In his first life, Lin Xuan had agreed.

This time, he smiled.

"I have a better idea."

Greed flared instantly in Bao Liang's eyes.

Lin Xuan lowered his voice. "A spice shipment. Tomorrow. Unguarded. Worth ten times more than a caravan."

A lie.

But a useful one.

Bao swallowed. "Spices? That's noble-market stuff. How do you—"

"I have my ways." Lin Xuan shrugged. "If you're not interested—"

"No, no." Bao waved hurriedly. "I'll take you to Old Jin tonight."

Exactly as planned.

---

Night transformed the city.

By day, the slums pretended to live. By night, they hunted.

Lin Xuan walked beside Bao Liang, listening without hearing. He memorized every turn, every doorway, every watching pair of eyes.

Six men in the shadows.

All potential traitors.

At the end of a narrow lane stood a squat brick building with a single reinforced door.

Bao knocked.

Three short.
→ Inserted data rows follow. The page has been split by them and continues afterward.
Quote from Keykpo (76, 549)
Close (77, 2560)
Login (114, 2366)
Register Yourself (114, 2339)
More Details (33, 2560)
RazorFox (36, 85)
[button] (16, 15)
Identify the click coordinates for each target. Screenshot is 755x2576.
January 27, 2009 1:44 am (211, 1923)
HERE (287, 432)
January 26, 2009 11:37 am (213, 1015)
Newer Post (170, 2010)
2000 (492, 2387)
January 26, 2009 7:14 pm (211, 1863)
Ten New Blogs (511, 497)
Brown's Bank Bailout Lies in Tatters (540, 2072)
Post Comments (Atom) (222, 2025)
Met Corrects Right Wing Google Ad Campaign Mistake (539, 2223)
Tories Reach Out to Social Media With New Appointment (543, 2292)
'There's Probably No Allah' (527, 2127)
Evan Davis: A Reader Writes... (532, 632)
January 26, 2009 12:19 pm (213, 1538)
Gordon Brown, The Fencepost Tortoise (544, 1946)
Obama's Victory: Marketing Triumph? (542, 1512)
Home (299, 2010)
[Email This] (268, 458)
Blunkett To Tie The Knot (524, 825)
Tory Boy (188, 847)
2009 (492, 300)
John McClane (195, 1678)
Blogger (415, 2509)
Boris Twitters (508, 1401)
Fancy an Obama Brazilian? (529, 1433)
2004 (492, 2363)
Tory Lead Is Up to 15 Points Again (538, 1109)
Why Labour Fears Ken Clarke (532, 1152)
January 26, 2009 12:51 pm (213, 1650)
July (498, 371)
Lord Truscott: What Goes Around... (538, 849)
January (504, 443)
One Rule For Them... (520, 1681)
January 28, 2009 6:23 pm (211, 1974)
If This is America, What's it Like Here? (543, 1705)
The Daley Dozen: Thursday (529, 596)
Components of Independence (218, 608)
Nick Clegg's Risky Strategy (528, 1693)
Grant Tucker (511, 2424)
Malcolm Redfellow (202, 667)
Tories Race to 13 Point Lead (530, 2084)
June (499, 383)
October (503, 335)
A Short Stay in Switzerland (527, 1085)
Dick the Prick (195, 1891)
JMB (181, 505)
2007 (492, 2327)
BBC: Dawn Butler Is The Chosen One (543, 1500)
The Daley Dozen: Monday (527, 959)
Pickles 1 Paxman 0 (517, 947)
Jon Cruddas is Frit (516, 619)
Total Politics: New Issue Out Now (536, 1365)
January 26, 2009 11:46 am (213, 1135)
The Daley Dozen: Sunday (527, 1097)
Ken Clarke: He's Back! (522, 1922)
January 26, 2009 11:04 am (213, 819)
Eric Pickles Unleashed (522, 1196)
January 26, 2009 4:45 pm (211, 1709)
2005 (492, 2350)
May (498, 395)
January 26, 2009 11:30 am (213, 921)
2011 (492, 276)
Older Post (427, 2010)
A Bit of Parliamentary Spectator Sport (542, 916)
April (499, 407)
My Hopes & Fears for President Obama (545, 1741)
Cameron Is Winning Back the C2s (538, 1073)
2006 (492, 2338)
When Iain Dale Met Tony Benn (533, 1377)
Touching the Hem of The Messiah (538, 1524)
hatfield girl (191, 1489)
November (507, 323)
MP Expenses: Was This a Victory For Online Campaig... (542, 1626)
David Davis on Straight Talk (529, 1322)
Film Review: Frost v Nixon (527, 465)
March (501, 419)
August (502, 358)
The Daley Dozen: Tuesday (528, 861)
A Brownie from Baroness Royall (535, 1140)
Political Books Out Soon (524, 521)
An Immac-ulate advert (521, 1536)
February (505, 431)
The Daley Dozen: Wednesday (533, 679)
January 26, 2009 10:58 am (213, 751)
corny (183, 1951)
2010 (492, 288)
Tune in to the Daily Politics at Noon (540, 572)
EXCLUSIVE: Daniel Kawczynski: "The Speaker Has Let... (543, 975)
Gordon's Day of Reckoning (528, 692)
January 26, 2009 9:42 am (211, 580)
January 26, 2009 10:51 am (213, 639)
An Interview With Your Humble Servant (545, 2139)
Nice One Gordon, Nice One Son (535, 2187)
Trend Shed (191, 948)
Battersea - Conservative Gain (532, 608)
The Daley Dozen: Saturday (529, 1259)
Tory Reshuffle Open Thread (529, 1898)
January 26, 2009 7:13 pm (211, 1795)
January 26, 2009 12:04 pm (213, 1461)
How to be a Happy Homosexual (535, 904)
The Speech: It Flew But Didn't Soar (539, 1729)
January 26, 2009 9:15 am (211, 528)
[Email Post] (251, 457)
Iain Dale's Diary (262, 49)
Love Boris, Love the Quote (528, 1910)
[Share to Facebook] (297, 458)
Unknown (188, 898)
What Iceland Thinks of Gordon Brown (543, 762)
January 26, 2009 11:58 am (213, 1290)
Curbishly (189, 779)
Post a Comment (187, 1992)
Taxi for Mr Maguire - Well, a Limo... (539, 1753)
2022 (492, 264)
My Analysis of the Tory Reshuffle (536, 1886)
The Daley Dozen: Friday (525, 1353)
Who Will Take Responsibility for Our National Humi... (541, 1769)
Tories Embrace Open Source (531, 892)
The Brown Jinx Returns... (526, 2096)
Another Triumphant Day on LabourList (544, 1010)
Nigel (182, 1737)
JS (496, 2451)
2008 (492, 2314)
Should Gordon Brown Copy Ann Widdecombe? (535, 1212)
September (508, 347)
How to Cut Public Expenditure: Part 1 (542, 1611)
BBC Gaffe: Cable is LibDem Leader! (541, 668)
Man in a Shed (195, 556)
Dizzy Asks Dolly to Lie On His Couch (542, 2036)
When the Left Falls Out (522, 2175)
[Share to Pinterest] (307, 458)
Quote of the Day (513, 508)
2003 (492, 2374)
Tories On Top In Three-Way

One long. Two short.

The door opened.

Inside, smoke and sweat thickened the air. Dice clattered. Whispers died as Lin Xuan entered.

At the back sat Old Jin — wiry, scarred, sharp-eyed.

In his first life, Lin Xuan had been disposable.

This time, he would be indispensable.

"I don't deal in rumors," Lin Xuan said calmly. "I deal in outcomes."

Old Jin studied him, then smiled.

"Pour the boy a drink," he said. "Let's hear him."

---

By the time Lin Xuan lay on the straw mat that night, his place had been secured.

Not through loyalty.

Through value.

Tomorrow, the lie would unravel — carefully. Purposefully.

And the long game would begin.

The man who died in the snow had returned.

And the world would never see him coming.